SELF-EVIDENT Endings

When early 2000s-era screamo meets Mogwai-influenced post-rock disorder, you have Minnesota trio Self-Evident. Their sophomore release Endings starts with a bit of promise on the misleadingly-titled “Everything All At Once,” because the band surely goes to some unexpected places later. The song hinges on its rolling melodies and clever time signatures, while keeping lead singer Conrad Mach’s middling vocals at bay. It’s about the time that “Before the Beginning” rolls around that any melodic pretense is abandoned and the nonplussed shouting begins to dominate the remainder of the album. That’s not to say that it couldn’t have been done well. Bands like Fugazi artfully shouted their way into punk legend, but Self-Evident merely sounds strained and at times, insufferable to the point that there’s little choice but to skip over. Lyrically, the album is solid and plays on themes of emotional suppression and belonging, though it’s often difficult to cut to the core of the message. The band excels on songs like “Players” and “Apprentices,” where the vocals are merely another layer and not the focus, though bassist Tom Berg’s crunchy low end is a delight throughout.
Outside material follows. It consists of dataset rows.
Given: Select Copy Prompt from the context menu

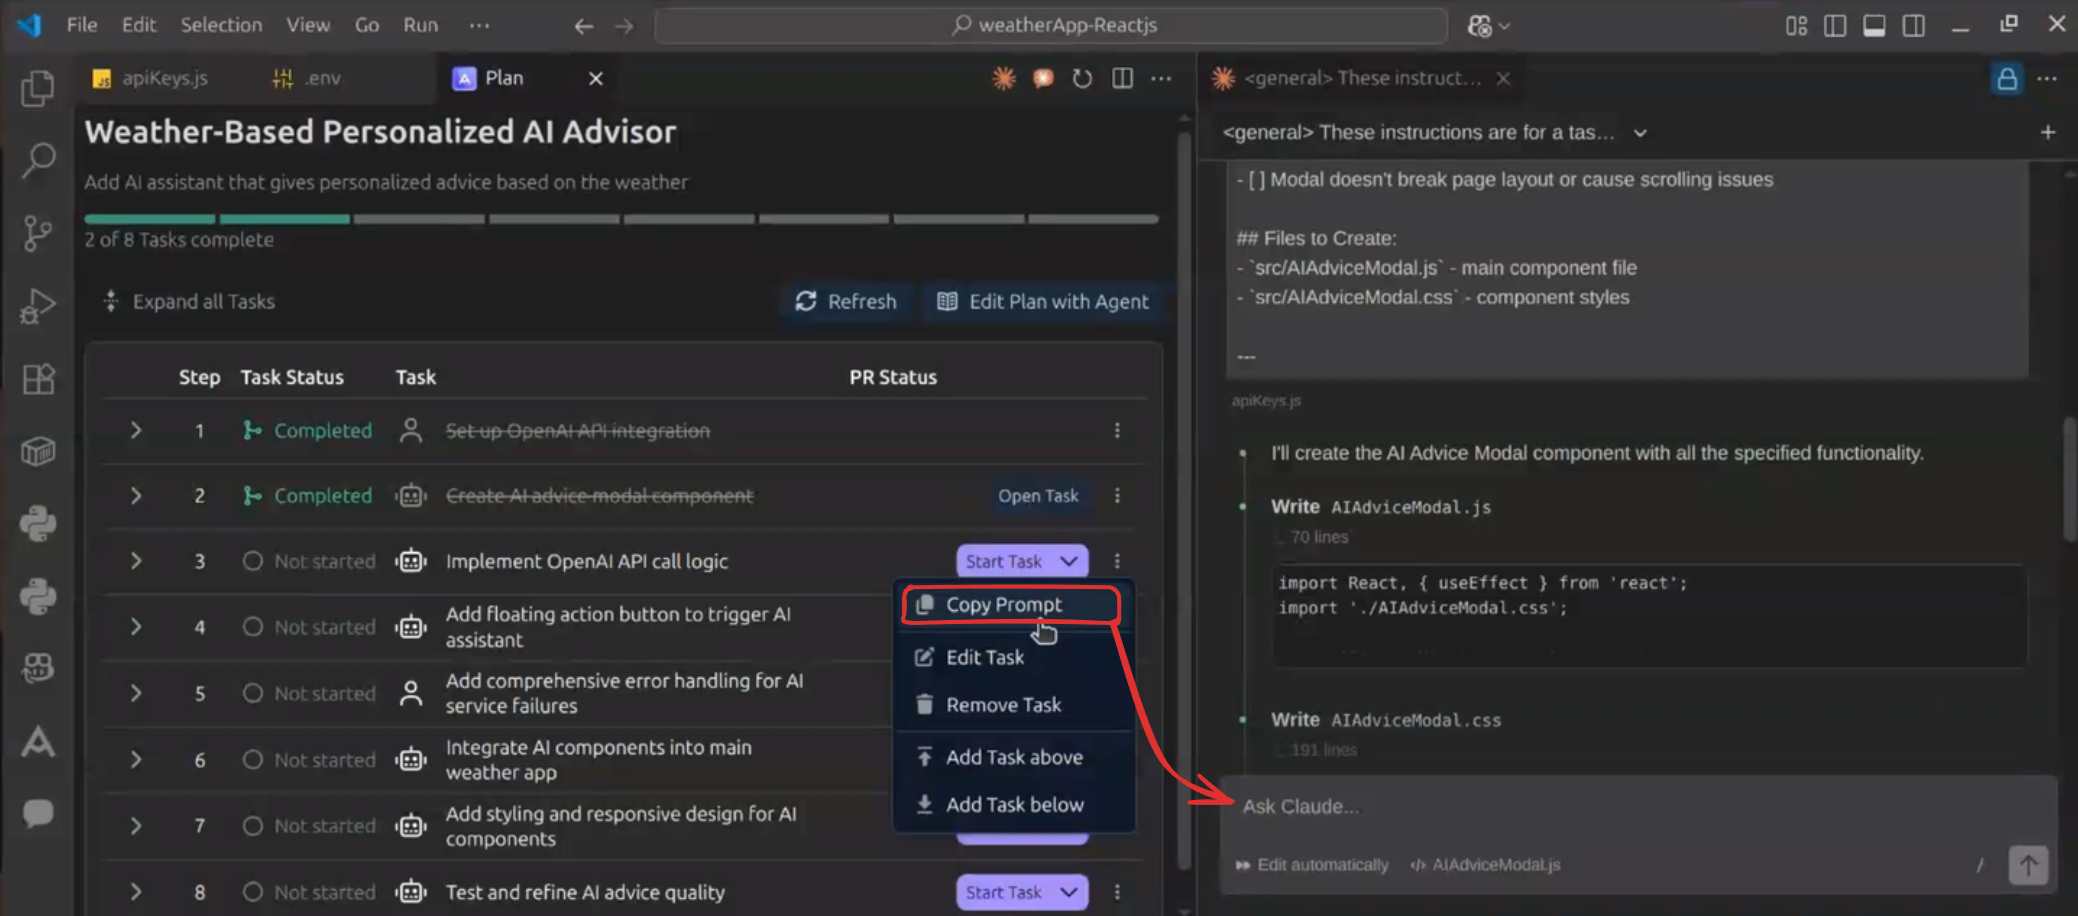Looking at the screenshot, I should (1003, 605).
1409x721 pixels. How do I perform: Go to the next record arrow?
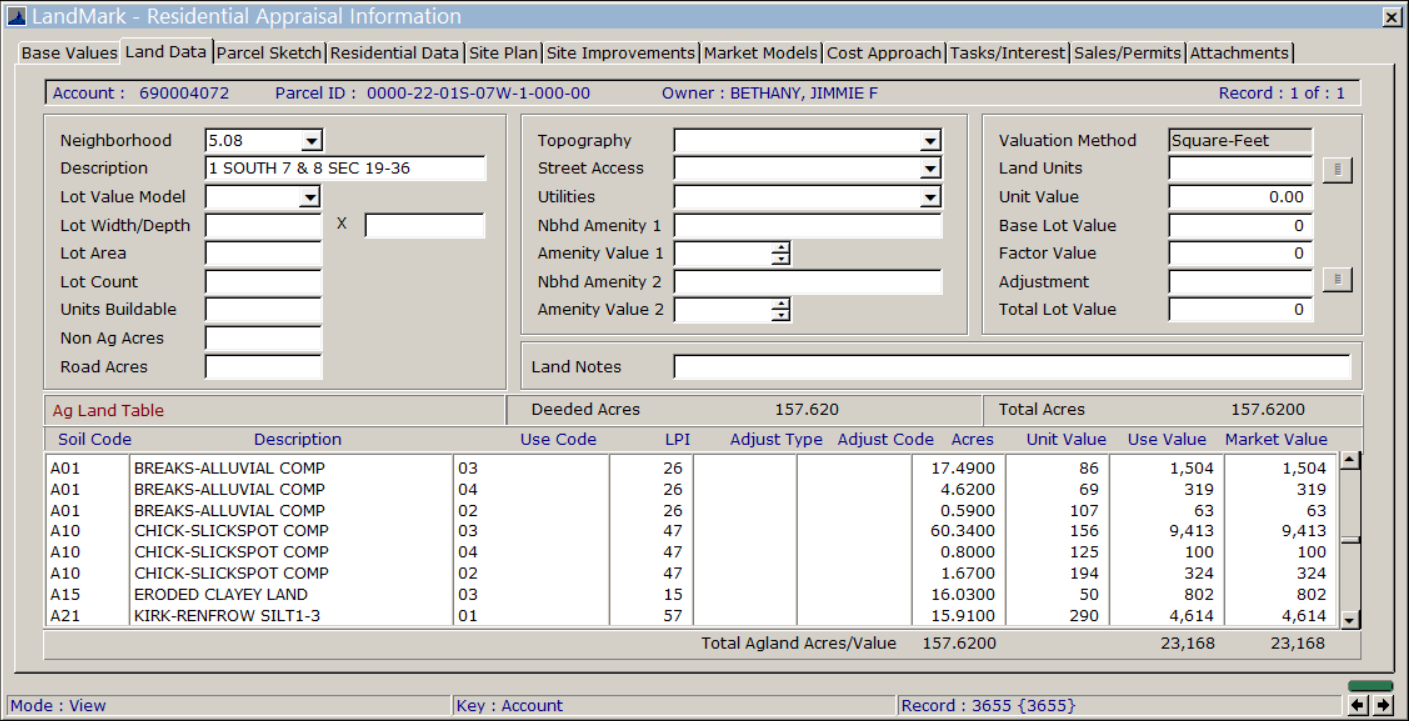[x=1383, y=705]
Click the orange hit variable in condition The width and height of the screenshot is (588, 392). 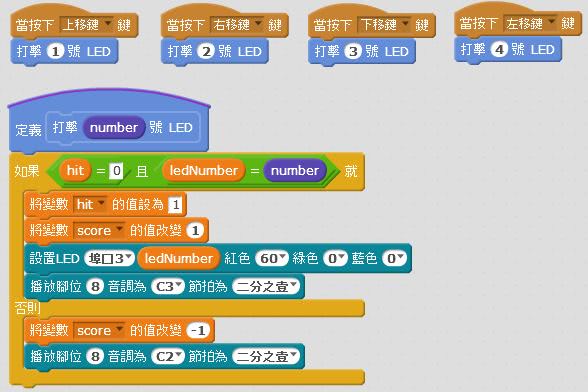(75, 171)
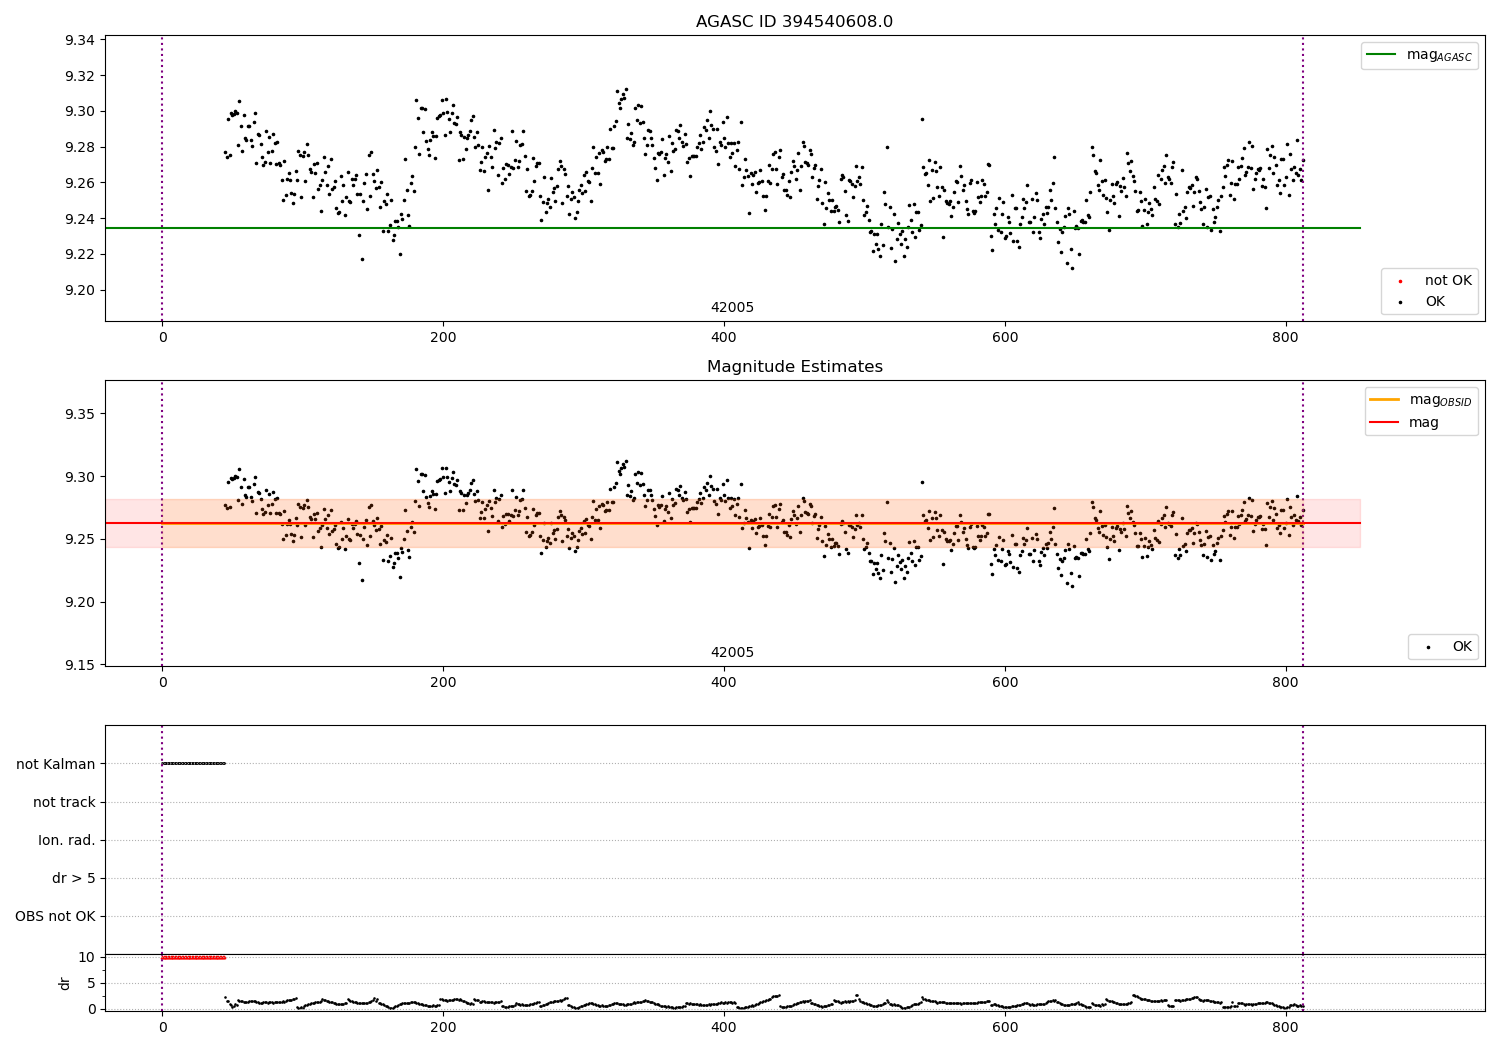Click the red 'not OK' legend marker
This screenshot has height=1050, width=1500.
tap(1400, 282)
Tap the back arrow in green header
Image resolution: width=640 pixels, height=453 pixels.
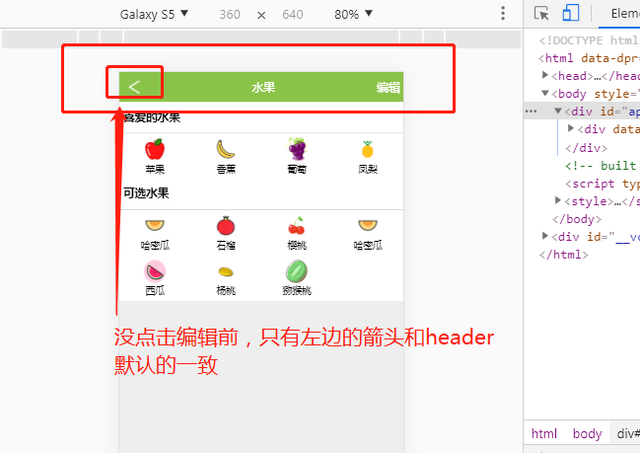[x=134, y=87]
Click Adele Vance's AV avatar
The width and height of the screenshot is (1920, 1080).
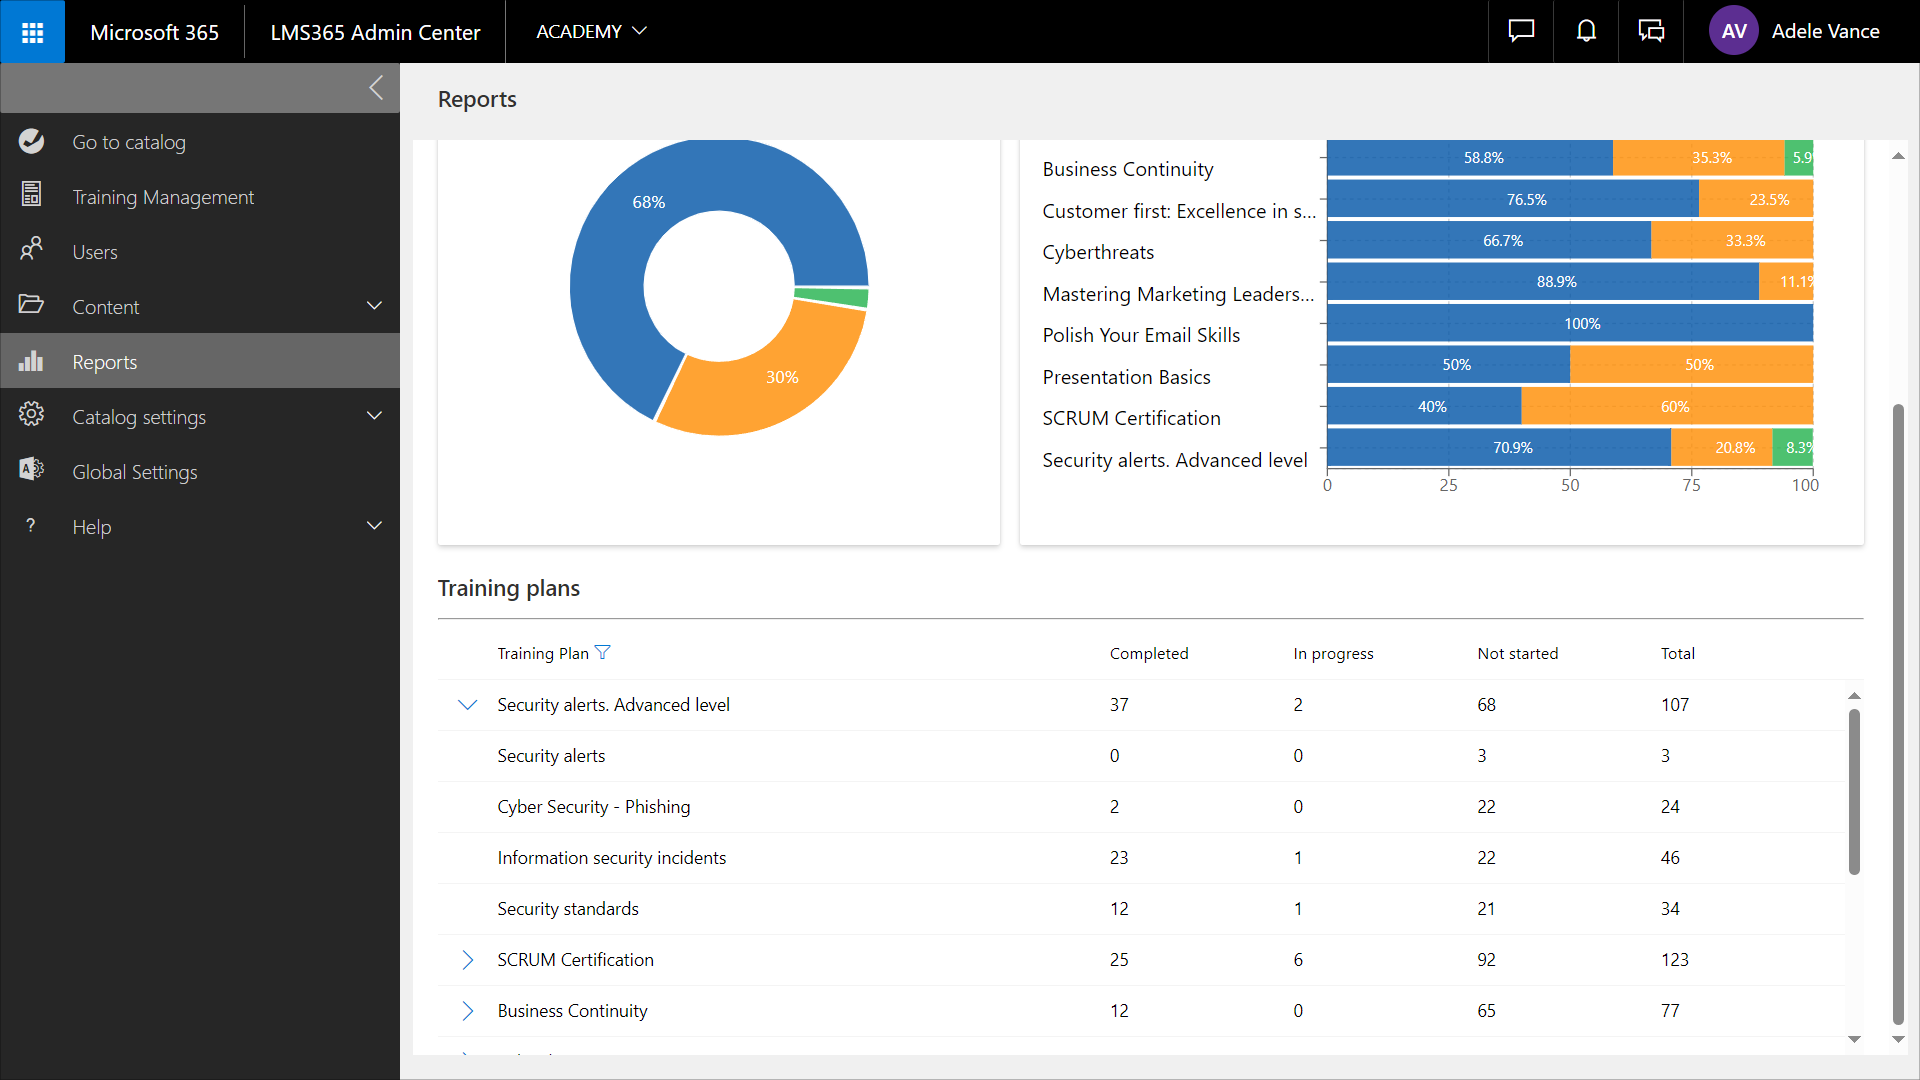[1733, 32]

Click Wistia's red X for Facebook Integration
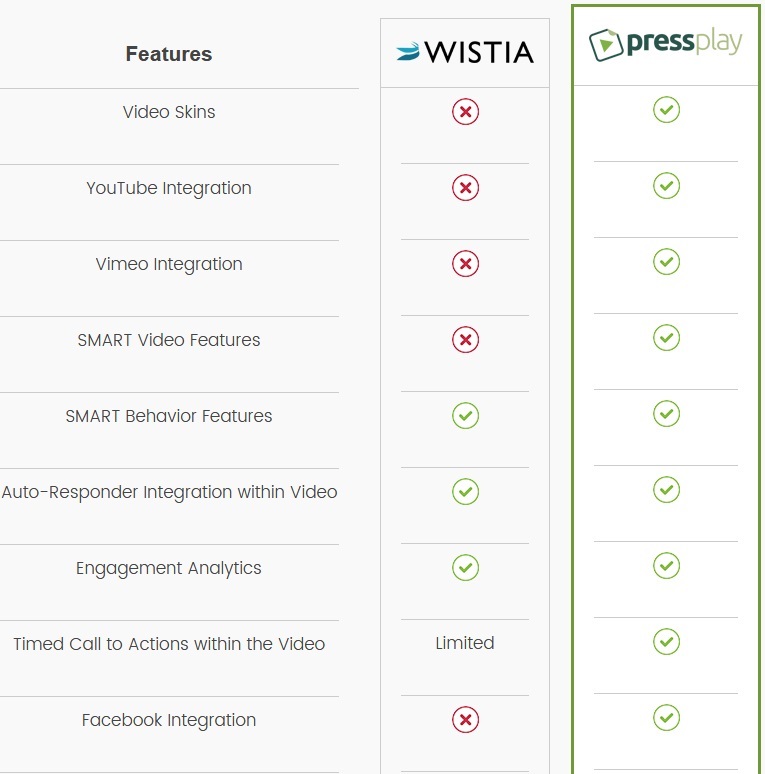465,720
Self-Evident will perform at the Maya Art Gallery Wednesday night.

55/100

DOOM Unexpected Guests

He’s the most mercurial, unpredictable rapper in the game, so it should come as no surprise that the man with more names than Jehovah has thrown a curve with his newest release. The man known simultaneously as Kool Keith, Dangerdoom, Madvillain, Viktor Vaughn and, most currently, DOOM has put together a compilation of sorts entitled Unexpected Guests.

What kind of compilation it is, however, remains a bit of an enigma, as the only common thread between every track is that there is no common thread. Given that DOOM is one of the few rappers whose albums are always greater than any one individual track, therein lies the fatal flaw. The connection between each track is so tenuous that Unexpected Guests downplays his greatest asset as an MC. At first glance, it appears to be a collection of rarities featuring any number of guest artists from his lengthy career, but not every track is even his to begin with. The Count Bass D track, “Quite Buttery,” is one of many that only features DOOM as a guest, while he only played a production role on a track from the Masta Killa solo flop “ENY House.” One Easter egg within is the smooth KMD rarity “Sorcerers” from the hard-to-find Domination Bootleg, Vol. 2, a track that features DOOM in his Yo! MTV Raps infancy. Unexpected Guests is fun at times and great for the diehard, but those looking for a career comprehensive are still waiting.